* [What the task requires]:
Copy out each entry below verbatim, skipping the images.

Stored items
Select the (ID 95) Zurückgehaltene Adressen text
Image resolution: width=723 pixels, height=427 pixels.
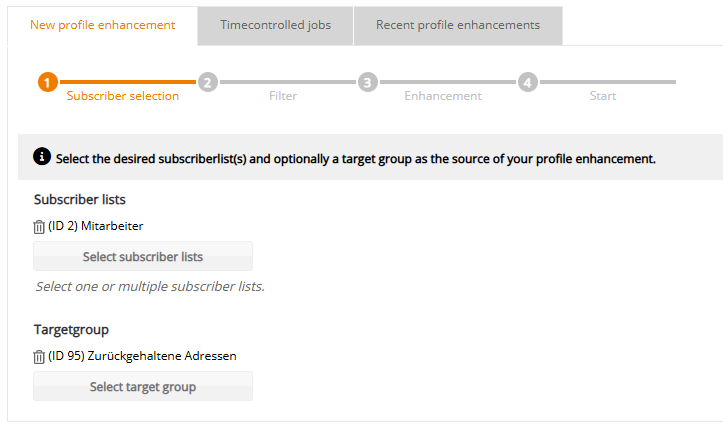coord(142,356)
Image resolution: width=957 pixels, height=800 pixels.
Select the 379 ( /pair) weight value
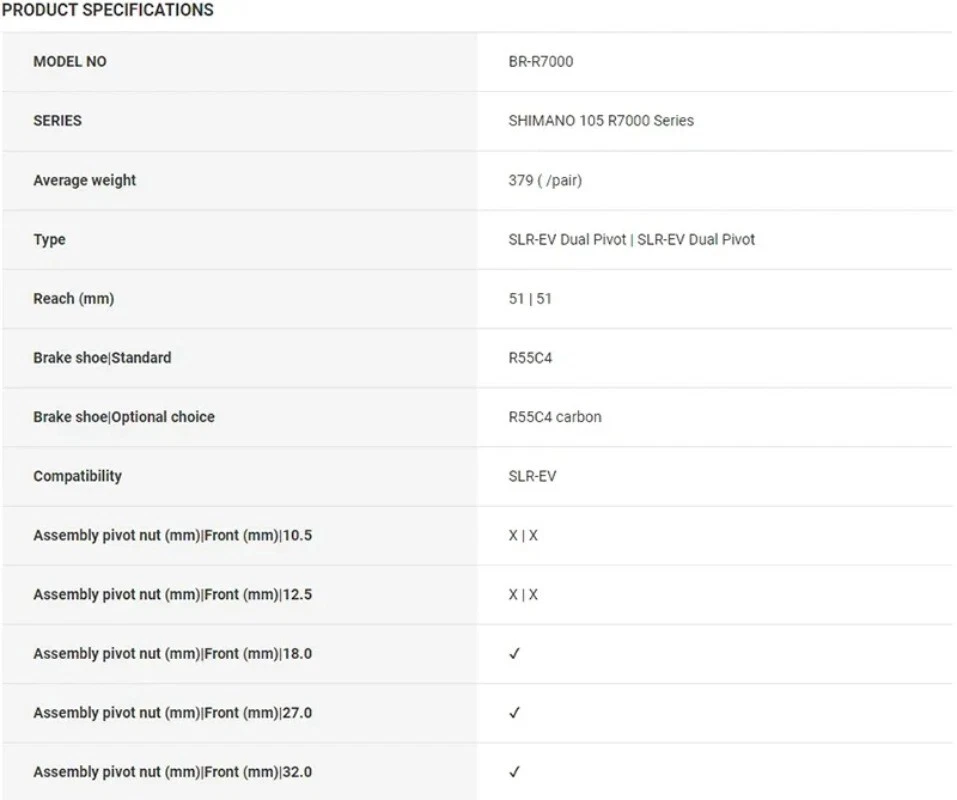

* [Task result]:
Select the (ID 95) Zurückgehaltene Adressen text
Image resolution: width=723 pixels, height=427 pixels.
coord(142,356)
Image resolution: width=957 pixels, height=800 pixels.
Select the 379 ( /pair) weight value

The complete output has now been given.